Eckernförde Sean Haldane

Eckernförde is a fishing port and summer resort on the Baltic coast of Schleswig-Holstein, about 65 miles north of Hamburg, 35 south of the Danish border. The name means 'Acorn-firth'. It is in the original 'angle' from which the Angles were displaced by Jutes and migrated to England in the seventh century. On a Saturday afternoon in mid February, pouring with rain and sleet, I arrived after a fivehour drive from Holland, where I had been at the funeral of an uncle, on a pilgrimage to where the poet Wilhelm Lehmann lived from 1923 until his death in 1968.

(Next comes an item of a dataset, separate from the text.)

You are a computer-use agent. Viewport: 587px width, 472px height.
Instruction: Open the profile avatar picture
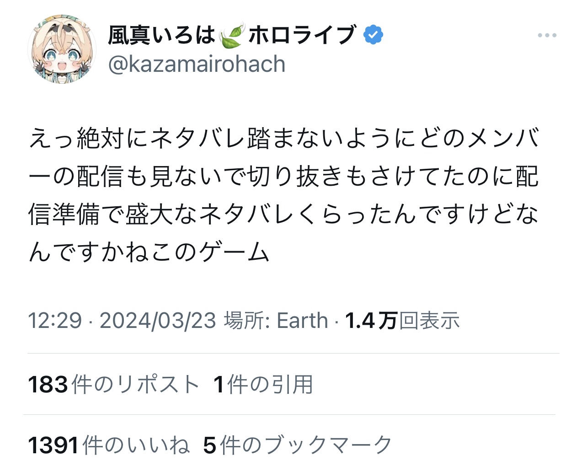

Lehmann was born in Venezuela in 1882 to German immigrant parents and returned with them to Hamburg in 1885. His father failed in business, embezzled money, returned in 1891 to Central America and died. Lehmann and his younger brother were brought up by their mother, a cultivated but it seems neurotic schoolteacher, at first in a green idyllic garden suburb then in poorer areas of Hamburg. After studying art history, botany, and medicine (then as now, students in Germany were encouraged to take courses in various subjects before choosing a direction), he settled for one of those thorough German doctorates in philology, on the subject of the prefix 'uz' in Old English. At the age of twenty he met Martha Wohlstadt, a woman of thirty five whose 'hair lay like a mighty tower on her head or fell in stiff plaits', became her lover, and married her when ...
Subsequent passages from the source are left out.